### What you need to do
Every record below should appear in your answer, copied exactly.

Excerpts from a dataset:
● ● ● ● ●
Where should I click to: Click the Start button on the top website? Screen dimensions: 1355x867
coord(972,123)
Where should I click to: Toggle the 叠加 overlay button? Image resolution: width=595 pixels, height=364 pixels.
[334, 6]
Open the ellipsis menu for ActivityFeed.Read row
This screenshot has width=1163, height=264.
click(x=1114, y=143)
● ● ● ● ●
### Problem solution
Where should I click to: Click the Start button on the top website? Screen dimensions: 1355x867
coord(972,123)
Where should I click to: Toggle the 叠加 overlay button? Image resolution: width=595 pixels, height=364 pixels.
[334, 6]
Open the ellipsis menu for ActivityFeed.Read row
This screenshot has width=1163, height=264.
click(x=1114, y=143)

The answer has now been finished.